Впрочем, двойная страховка Хорна не сработала, потому что, повторяем, военная конвенция с Францией так и не была ратифицирована Парижем.
И Бестужев уступил уговорам Хорна и на свой страх и риск подписал документ. Де Кастеха вредил ходу русско-шведских переговоров до последнего часа. Он добился того, чтобы на заседании правительства было прочитано послание хранителя печати Франции, в котором говорилось, что договор с Россией представляет для Швеции огромный вред, что Россия в польской войне выдохлась, что Турция готова объявить ей войну, и что если Швеция вместе с Османской Портой выступит против России, то Константинополь будет готов не только простить ей долги Карла XII, но и выплачивать большие субсидии на содержание армии. И тут проявил твёрдость Хорн, призвавший своих министров не верить всяким слухам и помнить о непостоянстве турок. Шведы твёрдо заявили французу, что они вольны в выборе своих друзей и союзников. Им было достаточно испытать давление со стороны победивших их русских, но терпеть диктат от французских «друзей» было тоже выше их достоинства.

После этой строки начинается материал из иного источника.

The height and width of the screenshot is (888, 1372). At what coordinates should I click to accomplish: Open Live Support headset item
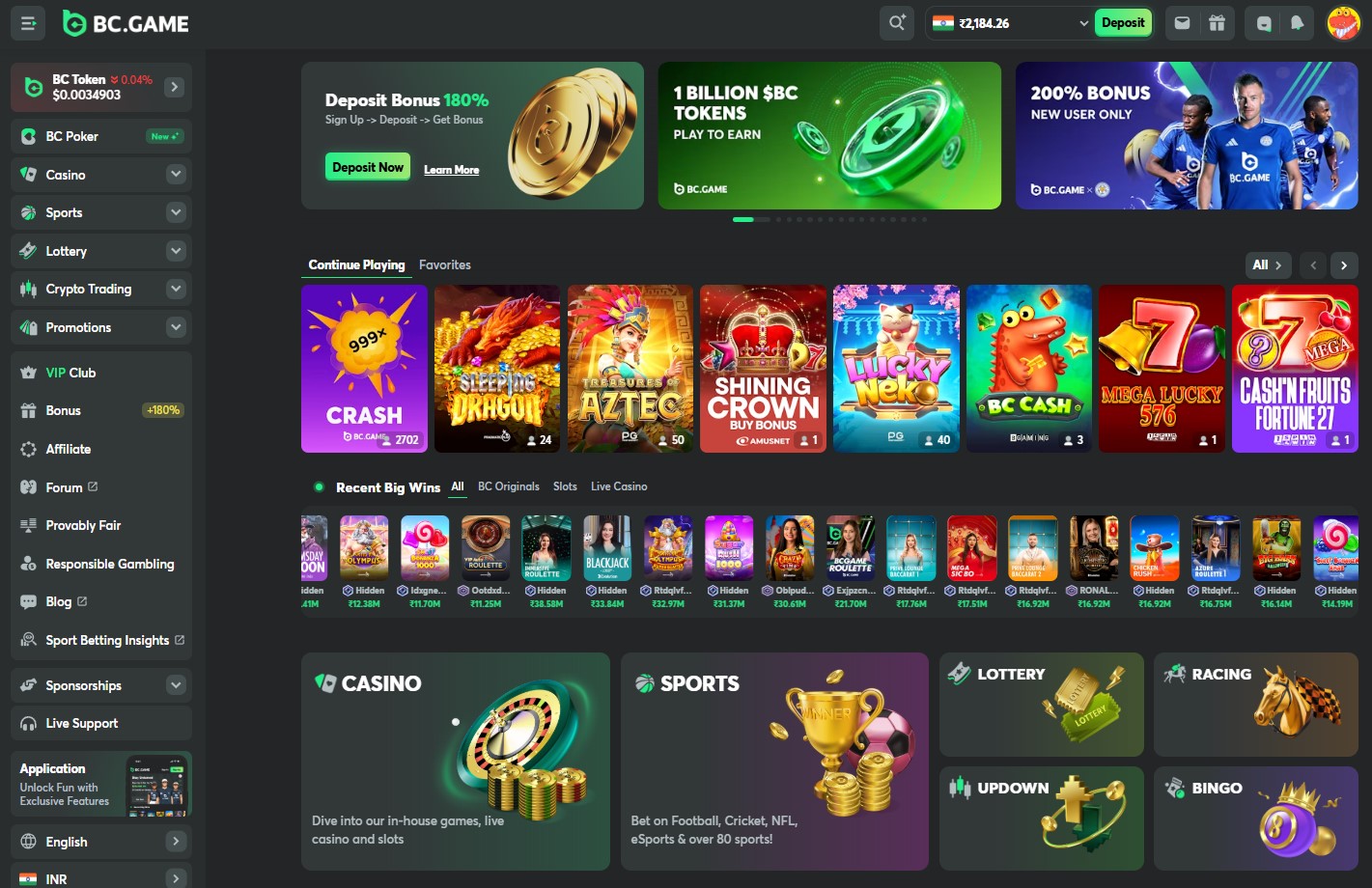[x=101, y=723]
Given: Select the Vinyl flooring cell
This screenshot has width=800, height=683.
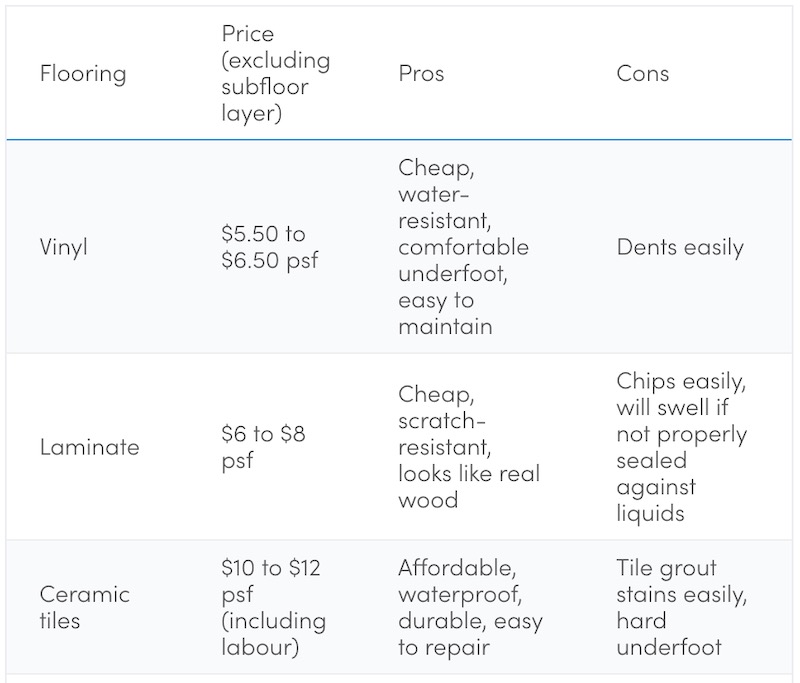Looking at the screenshot, I should pyautogui.click(x=64, y=247).
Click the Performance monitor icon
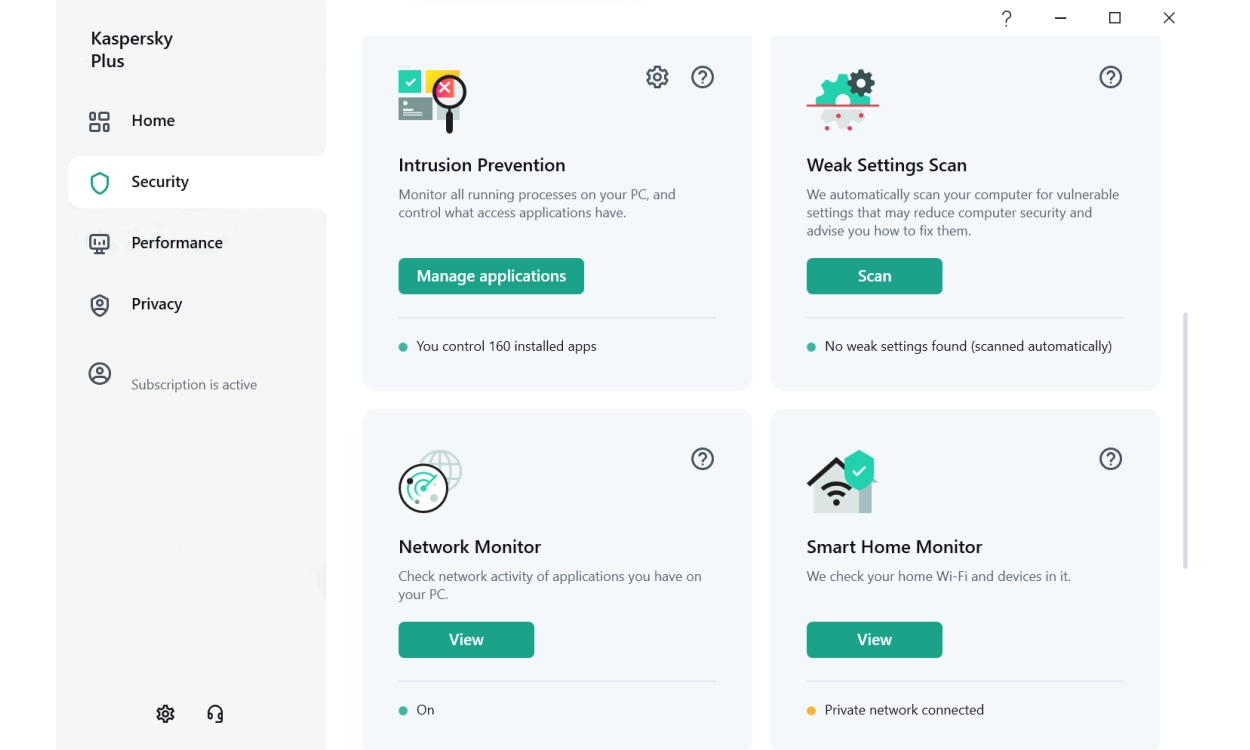 (99, 242)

После длительных дискуссий русско-шведский договор с помощью Финча и при содействии короля и А. Хорна 5 августа 1736 года, наконец, был подписан шведской стороной. Действие русско-шведского союзного договора удалось продлить ещё на 12 лет. За подписание договора Бестужеву-Рюмину последовало вознаграждение. Кроме денежной награды в сумме 10.000 рублей, Анна Иоановна пожаловала ему чин тайного советника и повысила ежегодное содержание с 6.000 до 10.000 рублей. Шведское правительство поспешило напечатать текст договора, но профранцузская партия скупила почти все экземпляры текста и уничтожила их. Продление русско-шведского договора прошло, таким образом, для шведского населения почти незамеченным.